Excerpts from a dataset
________________________
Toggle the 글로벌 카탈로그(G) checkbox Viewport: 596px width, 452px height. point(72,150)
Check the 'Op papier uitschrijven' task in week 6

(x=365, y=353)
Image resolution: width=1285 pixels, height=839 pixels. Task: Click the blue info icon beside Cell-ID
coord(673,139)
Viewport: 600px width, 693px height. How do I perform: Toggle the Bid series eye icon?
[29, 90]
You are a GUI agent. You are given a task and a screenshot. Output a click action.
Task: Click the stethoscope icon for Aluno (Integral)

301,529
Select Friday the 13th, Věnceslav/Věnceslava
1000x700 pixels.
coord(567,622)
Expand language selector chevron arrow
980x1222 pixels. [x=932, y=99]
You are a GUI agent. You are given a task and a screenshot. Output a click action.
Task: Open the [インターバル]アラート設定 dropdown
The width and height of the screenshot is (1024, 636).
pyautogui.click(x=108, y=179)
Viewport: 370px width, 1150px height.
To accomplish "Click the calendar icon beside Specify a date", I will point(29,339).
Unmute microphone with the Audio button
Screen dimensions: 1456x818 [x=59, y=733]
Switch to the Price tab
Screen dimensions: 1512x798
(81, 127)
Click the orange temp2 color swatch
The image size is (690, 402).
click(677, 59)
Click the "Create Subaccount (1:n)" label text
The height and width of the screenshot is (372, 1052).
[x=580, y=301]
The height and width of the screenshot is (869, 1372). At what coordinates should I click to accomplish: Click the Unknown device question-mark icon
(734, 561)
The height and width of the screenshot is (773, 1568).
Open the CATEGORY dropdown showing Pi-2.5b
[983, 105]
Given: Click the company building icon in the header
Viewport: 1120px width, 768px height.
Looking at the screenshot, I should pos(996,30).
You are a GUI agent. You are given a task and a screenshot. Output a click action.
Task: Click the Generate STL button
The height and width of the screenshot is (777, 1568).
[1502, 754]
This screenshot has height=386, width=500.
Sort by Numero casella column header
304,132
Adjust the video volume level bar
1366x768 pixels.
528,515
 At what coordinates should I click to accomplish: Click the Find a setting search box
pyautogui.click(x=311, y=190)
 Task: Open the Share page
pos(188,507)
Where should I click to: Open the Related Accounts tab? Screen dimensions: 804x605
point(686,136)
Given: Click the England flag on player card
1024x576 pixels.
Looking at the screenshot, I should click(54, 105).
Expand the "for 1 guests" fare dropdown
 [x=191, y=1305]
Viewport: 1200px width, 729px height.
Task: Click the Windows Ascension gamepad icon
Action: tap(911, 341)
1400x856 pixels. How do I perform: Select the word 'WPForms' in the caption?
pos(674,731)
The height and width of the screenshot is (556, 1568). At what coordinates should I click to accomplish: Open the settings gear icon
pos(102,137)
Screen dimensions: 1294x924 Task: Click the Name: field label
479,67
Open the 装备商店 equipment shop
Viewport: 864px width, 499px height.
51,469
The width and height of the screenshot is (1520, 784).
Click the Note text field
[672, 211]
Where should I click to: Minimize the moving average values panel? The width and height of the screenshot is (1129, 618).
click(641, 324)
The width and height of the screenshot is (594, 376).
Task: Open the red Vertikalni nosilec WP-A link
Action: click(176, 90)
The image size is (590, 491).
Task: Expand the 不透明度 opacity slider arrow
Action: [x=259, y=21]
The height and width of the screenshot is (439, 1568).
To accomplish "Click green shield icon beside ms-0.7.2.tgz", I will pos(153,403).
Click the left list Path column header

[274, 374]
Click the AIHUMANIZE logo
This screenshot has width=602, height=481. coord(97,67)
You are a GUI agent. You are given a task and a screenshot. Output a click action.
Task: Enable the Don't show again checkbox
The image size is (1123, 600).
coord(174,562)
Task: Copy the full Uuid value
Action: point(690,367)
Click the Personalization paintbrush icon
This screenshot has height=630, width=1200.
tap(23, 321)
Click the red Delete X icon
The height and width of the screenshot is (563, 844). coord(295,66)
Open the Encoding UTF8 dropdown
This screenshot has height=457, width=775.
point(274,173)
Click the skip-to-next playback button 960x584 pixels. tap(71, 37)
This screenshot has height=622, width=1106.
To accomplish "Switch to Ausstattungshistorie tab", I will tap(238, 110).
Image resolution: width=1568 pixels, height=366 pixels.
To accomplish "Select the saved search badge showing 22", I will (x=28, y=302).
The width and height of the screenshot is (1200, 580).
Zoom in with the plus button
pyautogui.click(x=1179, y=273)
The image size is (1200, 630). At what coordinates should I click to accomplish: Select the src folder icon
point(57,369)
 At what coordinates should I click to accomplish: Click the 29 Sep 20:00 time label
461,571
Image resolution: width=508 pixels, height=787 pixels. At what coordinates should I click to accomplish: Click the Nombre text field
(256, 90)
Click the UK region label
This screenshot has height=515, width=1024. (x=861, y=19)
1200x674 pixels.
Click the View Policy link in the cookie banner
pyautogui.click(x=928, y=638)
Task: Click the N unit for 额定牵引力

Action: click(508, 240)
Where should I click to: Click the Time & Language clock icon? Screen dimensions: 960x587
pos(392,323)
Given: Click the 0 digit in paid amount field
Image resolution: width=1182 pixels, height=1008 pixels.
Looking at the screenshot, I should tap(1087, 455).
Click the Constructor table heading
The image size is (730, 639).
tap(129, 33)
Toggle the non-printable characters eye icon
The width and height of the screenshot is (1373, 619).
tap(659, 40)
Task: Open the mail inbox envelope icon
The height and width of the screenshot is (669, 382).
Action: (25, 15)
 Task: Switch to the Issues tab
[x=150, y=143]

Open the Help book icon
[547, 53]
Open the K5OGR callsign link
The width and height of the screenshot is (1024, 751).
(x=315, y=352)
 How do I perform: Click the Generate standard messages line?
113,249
________________________
* **Problem**:
The answer must be every record above, repeated exactly as written.

* **Result for this exercise**:
Toggle the 글로벌 카탈로그(G) checkbox Viewport: 596px width, 452px height. point(72,150)
Check the 'Op papier uitschrijven' task in week 6

(x=365, y=353)
Image resolution: width=1285 pixels, height=839 pixels. Task: Click the blue info icon beside Cell-ID
coord(673,139)
Viewport: 600px width, 693px height. How do I perform: Toggle the Bid series eye icon?
[29, 90]
You are a GUI agent. You are given a task and a screenshot. Output a click action.
Task: Click the stethoscope icon for Aluno (Integral)

301,529
Select Friday the 13th, Věnceslav/Věnceslava
1000x700 pixels.
coord(567,622)
Expand language selector chevron arrow
980x1222 pixels. [x=932, y=99]
You are a GUI agent. You are given a task and a screenshot. Output a click action.
Task: Open the [インターバル]アラート設定 dropdown
The width and height of the screenshot is (1024, 636).
pyautogui.click(x=108, y=179)
Viewport: 370px width, 1150px height.
To accomplish "Click the calendar icon beside Specify a date", I will point(29,339).
Unmute microphone with the Audio button
Screen dimensions: 1456x818 [x=59, y=733]
Switch to the Price tab
Screen dimensions: 1512x798
(81, 127)
Click the orange temp2 color swatch
The image size is (690, 402).
click(677, 59)
Click the "Create Subaccount (1:n)" label text
The height and width of the screenshot is (372, 1052).
[x=580, y=301]
The height and width of the screenshot is (869, 1372). At what coordinates should I click to accomplish: Click the Unknown device question-mark icon
(734, 561)
The height and width of the screenshot is (773, 1568).
Open the CATEGORY dropdown showing Pi-2.5b
[983, 105]
Given: Click the company building icon in the header
Viewport: 1120px width, 768px height.
Looking at the screenshot, I should pos(996,30).
You are a GUI agent. You are given a task and a screenshot. Output a click action.
Task: Click the Generate STL button
The height and width of the screenshot is (777, 1568).
[1502, 754]
This screenshot has height=386, width=500.
Sort by Numero casella column header
304,132
Adjust the video volume level bar
1366x768 pixels.
528,515
 At what coordinates should I click to accomplish: Click the Find a setting search box
pyautogui.click(x=311, y=190)
 Task: Open the Share page
pos(188,507)
Where should I click to: Open the Related Accounts tab? Screen dimensions: 804x605
point(686,136)
Given: Click the England flag on player card
1024x576 pixels.
Looking at the screenshot, I should click(54, 105).
Expand the "for 1 guests" fare dropdown
 [x=191, y=1305]
Viewport: 1200px width, 729px height.
Task: Click the Windows Ascension gamepad icon
Action: tap(911, 341)
1400x856 pixels. How do I perform: Select the word 'WPForms' in the caption?
pos(674,731)
The height and width of the screenshot is (556, 1568). At what coordinates should I click to accomplish: Open the settings gear icon
pos(102,137)
Screen dimensions: 1294x924 Task: Click the Name: field label
479,67
Open the 装备商店 equipment shop
Viewport: 864px width, 499px height.
51,469
The width and height of the screenshot is (1520, 784).
Click the Note text field
[672, 211]
Where should I click to: Minimize the moving average values panel? The width and height of the screenshot is (1129, 618).
click(641, 324)
The width and height of the screenshot is (594, 376).
Task: Open the red Vertikalni nosilec WP-A link
Action: click(176, 90)
The image size is (590, 491).
Task: Expand the 不透明度 opacity slider arrow
Action: [x=259, y=21]
The height and width of the screenshot is (439, 1568).
To accomplish "Click green shield icon beside ms-0.7.2.tgz", I will pos(153,403).
Click the left list Path column header

[274, 374]
Click the AIHUMANIZE logo
This screenshot has width=602, height=481. coord(97,67)
You are a GUI agent. You are given a task and a screenshot. Output a click action.
Task: Enable the Don't show again checkbox
The image size is (1123, 600).
coord(174,562)
Task: Copy the full Uuid value
Action: point(690,367)
Click the Personalization paintbrush icon
This screenshot has height=630, width=1200.
tap(23, 321)
Click the red Delete X icon
The height and width of the screenshot is (563, 844). coord(295,66)
Open the Encoding UTF8 dropdown
This screenshot has height=457, width=775.
point(274,173)
Click the skip-to-next playback button 960x584 pixels. tap(71, 37)
This screenshot has height=622, width=1106.
To accomplish "Switch to Ausstattungshistorie tab", I will tap(238, 110).
Image resolution: width=1568 pixels, height=366 pixels.
To accomplish "Select the saved search badge showing 22", I will (x=28, y=302).
The width and height of the screenshot is (1200, 580).
Zoom in with the plus button
pyautogui.click(x=1179, y=273)
The image size is (1200, 630). At what coordinates should I click to accomplish: Select the src folder icon
point(57,369)
 At what coordinates should I click to accomplish: Click the 29 Sep 20:00 time label
461,571
Image resolution: width=508 pixels, height=787 pixels. At what coordinates should I click to accomplish: Click the Nombre text field
(256, 90)
Click the UK region label
This screenshot has height=515, width=1024. (x=861, y=19)
1200x674 pixels.
Click the View Policy link in the cookie banner
pyautogui.click(x=928, y=638)
Task: Click the N unit for 额定牵引力

Action: click(508, 240)
Where should I click to: Click the Time & Language clock icon? Screen dimensions: 960x587
pos(392,323)
Given: Click the 0 digit in paid amount field
Image resolution: width=1182 pixels, height=1008 pixels.
Looking at the screenshot, I should tap(1087, 455).
Click the Constructor table heading
The image size is (730, 639).
tap(129, 33)
Toggle the non-printable characters eye icon
The width and height of the screenshot is (1373, 619).
tap(659, 40)
Task: Open the mail inbox envelope icon
The height and width of the screenshot is (669, 382).
Action: (25, 15)
 Task: Switch to the Issues tab
[x=150, y=143]

Open the Help book icon
[547, 53]
Open the K5OGR callsign link
The width and height of the screenshot is (1024, 751).
(x=315, y=352)
 How do I perform: Click the Generate standard messages line?
113,249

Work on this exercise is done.